McClintock responded with a full-page ad in The Times of her own stating: “We will not tolerate intimidation or a blatant shakedown any more than we will tolerate substandard working conditions at contractors who work on the dresses we manufacture,” adding that the company’s then 23-year history had been with state-licensed contractors who “agree to abide by all federal and state wage, hour, safety [regulations] and other laws.”

McClintock said at that time that her company only worked with Lucky Sewing for six months and all workers were paid in full. In November 1992, the AIWA called for a boycott of the brand. Four years later, AIWA and Jessica McClintock signed an agreement that was mediated by U.S. Labor Secretary Robert Reich. AIWA gained a garment workers education fund, money for a workers’ union and scholarships for students and workers. McClintock’s company had to print labor standards bilingually and set up toll-free hotlines that were monitored by the Department of Labor, should employees need to report any substandard conditions.

The San Francisco-based company was back in the national news for another reason in 1996, after the Federal Trade Commission claimed that its care labels weren’t specific enough to keep garments from being damaged at the dry cleaners. Despite denying the tactics of the FTC as “overbearing” and “burdensome,” McClintock agreed to pay charges of $66,000 — making the company the third apparel maker to be found in violation of the Care Labeling Rule.

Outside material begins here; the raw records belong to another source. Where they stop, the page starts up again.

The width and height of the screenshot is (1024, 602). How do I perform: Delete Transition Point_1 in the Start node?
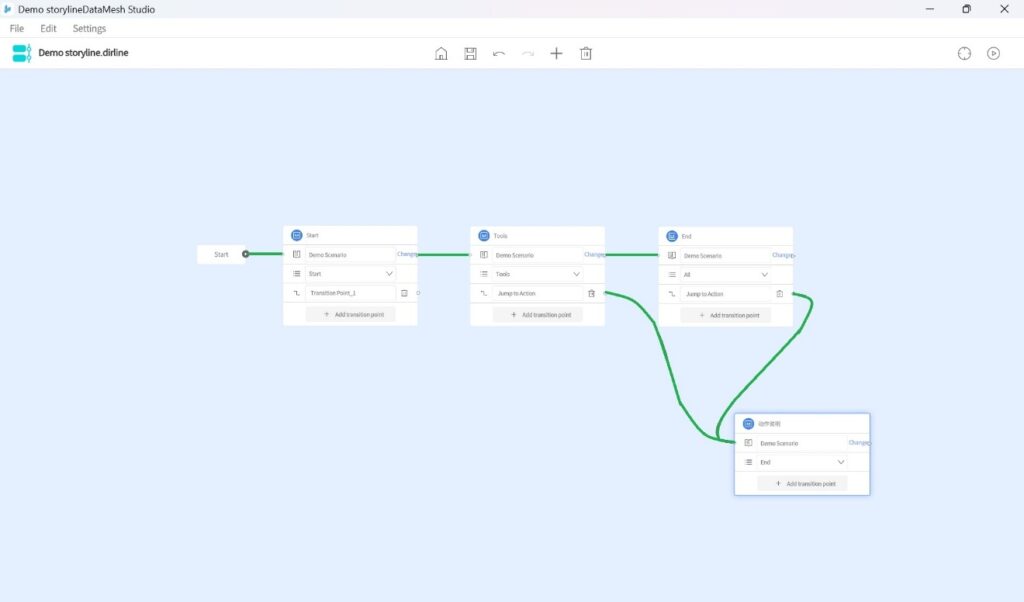pyautogui.click(x=404, y=294)
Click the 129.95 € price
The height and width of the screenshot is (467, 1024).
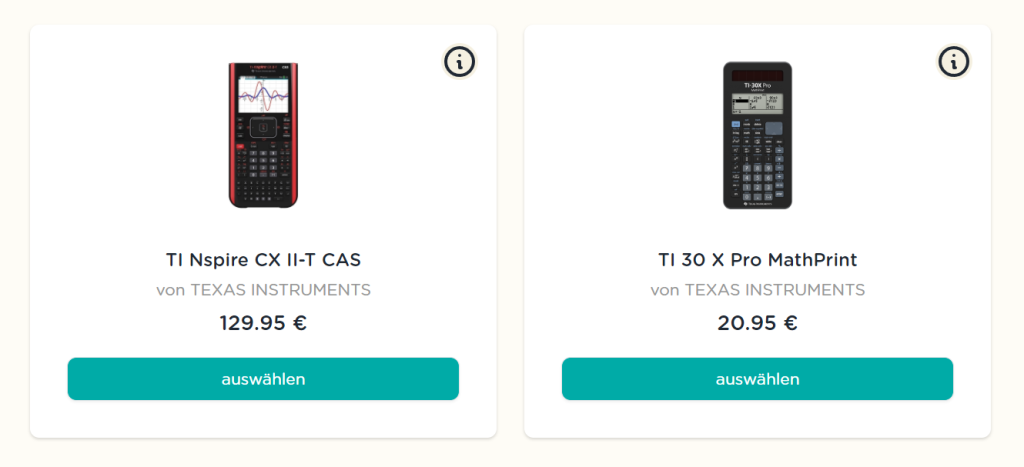pos(263,323)
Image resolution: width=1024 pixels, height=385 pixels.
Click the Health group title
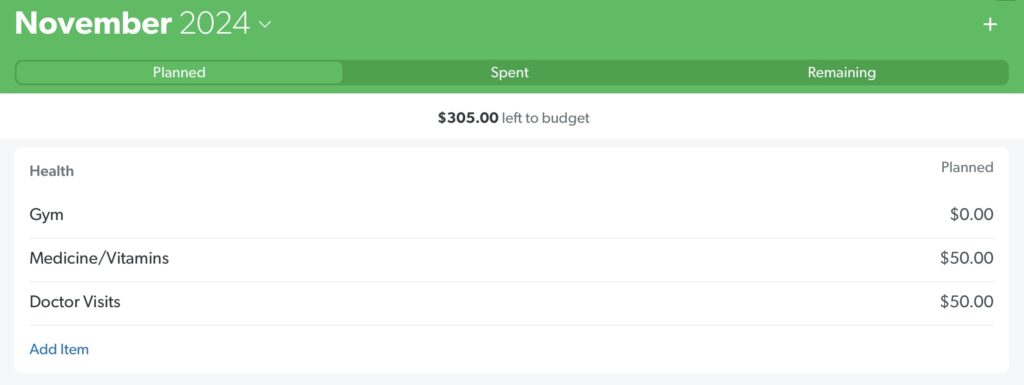coord(52,171)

In 1999, after the dress designer added a full-blown collection of separates, corsets, ballgown skirts and sweater sets geared for the contemporary market, the company booked an additional $3 million in orders. “Girls out there are liking long evening skirts as a fun kind of time instead of dresses that are so serious,” McClintock told WWD at that time. “They’re also wearing some more casual items on the top.”

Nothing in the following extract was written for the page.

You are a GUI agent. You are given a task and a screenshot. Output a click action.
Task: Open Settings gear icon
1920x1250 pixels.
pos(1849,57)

Designer Kay Unger spoke highly of McClintock’s “empire.” She said Monday, “I had such respect for what she did and how she reached so many young girls and made them so happy. I have so many nieces who wore her dresses for their proms and then weddings. I love what she and her son set up later in life and that she was still working in her 80s.”

When the doll company Madame Alexander marked its 80th anniversary in 2005, McClintock was among the designers whose miniature clothes were displayed on the companies’ dolls in its Harlem headquarters. McClintock tackled drastically larger projects through the Scott and Jessica McClintock Foundation, which is dedicated to the preservation of the earth’s natural environment. Started in 2018, the organization grants financial aid to global environmental causes such as The Elephant Sanctuary and the Natural Resources Council of Maine.

Always anticipating the next, McClintock sometimes drew the line at sameness. Even the red carpet attire at the 2005 Oscars did not measure up in the designer’s view. “Something had been diminished about it. I saw beautiful women…timeless pieces, but how many times can I see a timeless piece?” she asked at the time.

McClintock stepped away from the company about five years ago. With 12 licenses, including several that have worked with McClintock for 15-plus years, Jessica McClintock Inc. will continue to operate, said Glasser, who runs Concept Marketing Group. McClintock valued being “truly emotionally connected” with her customer base and was intent on building their self-esteem, he said. “We still get notes from customers. We got one the other day that had nothing to do with her death. It read, ‘I will forever be indebted to Jessica for how she made me feel about myself at my wedding, and my daughter at her proms.’ That really is the essence of what made Jessica a standout. She related to her customers on a different level. That emotional connection is important, even more so today, when people are trying to feel good about themselves.”

McClintock’s first husband, Al Staples, died in an automobile accident. Her marriage to her second husband Frank McClintock ended in divorce. In addition to her son Scott, the designer is survived by her sister Mary Santoro.